Painting by Joshua Reynolds

Portrait of the Earl of Carlisle is a 1769 portrait painting by the English artist Joshua Reynolds. It depicts the British aristocrat Frederick Howard, 5th Earl of Carlisle. Produced when the Earl was in his early twenties, it is a swagger portrait featured him dressed in the ceremonial robes of the Order of the Thistle. Carlisle had inherited the title as a boy in 1758, and later entered politics. He would go on to head the Carlisle Commission, an attempt to end the American War of Independence which was undermined by the entry of France into the conflict. Subsequently he was appointed as Lord Lieutenant of Ireland. He became a friend of Reynolds, the President of the Royal Academy.

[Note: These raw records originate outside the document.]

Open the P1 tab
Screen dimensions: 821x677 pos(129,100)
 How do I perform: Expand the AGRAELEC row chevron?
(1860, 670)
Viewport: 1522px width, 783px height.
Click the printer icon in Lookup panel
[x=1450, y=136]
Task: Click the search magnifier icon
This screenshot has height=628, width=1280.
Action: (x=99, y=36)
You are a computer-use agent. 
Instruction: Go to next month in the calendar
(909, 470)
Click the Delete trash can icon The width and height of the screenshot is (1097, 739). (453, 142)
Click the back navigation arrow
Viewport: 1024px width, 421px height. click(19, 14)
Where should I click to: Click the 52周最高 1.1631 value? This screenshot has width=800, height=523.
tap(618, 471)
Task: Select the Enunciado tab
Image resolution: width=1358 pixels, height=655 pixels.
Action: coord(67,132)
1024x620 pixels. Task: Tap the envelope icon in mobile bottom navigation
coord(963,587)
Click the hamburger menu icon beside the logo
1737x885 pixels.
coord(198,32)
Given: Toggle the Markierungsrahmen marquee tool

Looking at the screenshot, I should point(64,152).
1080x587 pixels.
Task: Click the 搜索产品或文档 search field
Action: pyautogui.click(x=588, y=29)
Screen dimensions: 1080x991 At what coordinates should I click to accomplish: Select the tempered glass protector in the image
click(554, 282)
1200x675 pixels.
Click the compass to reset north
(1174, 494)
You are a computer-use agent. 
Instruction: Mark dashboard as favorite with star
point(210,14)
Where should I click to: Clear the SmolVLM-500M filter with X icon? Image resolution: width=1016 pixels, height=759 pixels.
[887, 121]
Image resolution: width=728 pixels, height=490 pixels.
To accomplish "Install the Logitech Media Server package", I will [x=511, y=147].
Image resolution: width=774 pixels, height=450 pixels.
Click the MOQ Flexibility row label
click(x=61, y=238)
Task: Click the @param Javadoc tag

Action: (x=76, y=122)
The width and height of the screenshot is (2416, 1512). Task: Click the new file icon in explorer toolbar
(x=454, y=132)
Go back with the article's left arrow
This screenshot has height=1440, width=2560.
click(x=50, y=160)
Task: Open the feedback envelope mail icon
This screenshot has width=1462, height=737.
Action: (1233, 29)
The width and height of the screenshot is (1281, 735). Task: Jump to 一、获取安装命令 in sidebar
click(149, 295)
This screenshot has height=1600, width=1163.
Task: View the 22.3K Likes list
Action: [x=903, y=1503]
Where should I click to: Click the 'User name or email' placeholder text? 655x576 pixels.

The painting has been at Carlisle's family residence Castle Howard in Yorkshire for centuries. In 2016, it was acquired by the National Trust for acceptance in lieu of tax of £4.7 million by H M Government (the way the scheme is structured meant the open market price calculation of the picture would be substantially higher than £4.7million.) It was formally allocated to the Tate Britain, but would remain on display at Castle Howard.

==Bibliography==
- McIntyre, Ian. Joshua Reynolds: The Life and Times of the First President of the Royal Academy. Allen Lane, 2003.
- Shawe-Taylor, Desmond. The Georgians: Eighteenth-century Portraiture & Society. Barrie & Jenkins, 1990.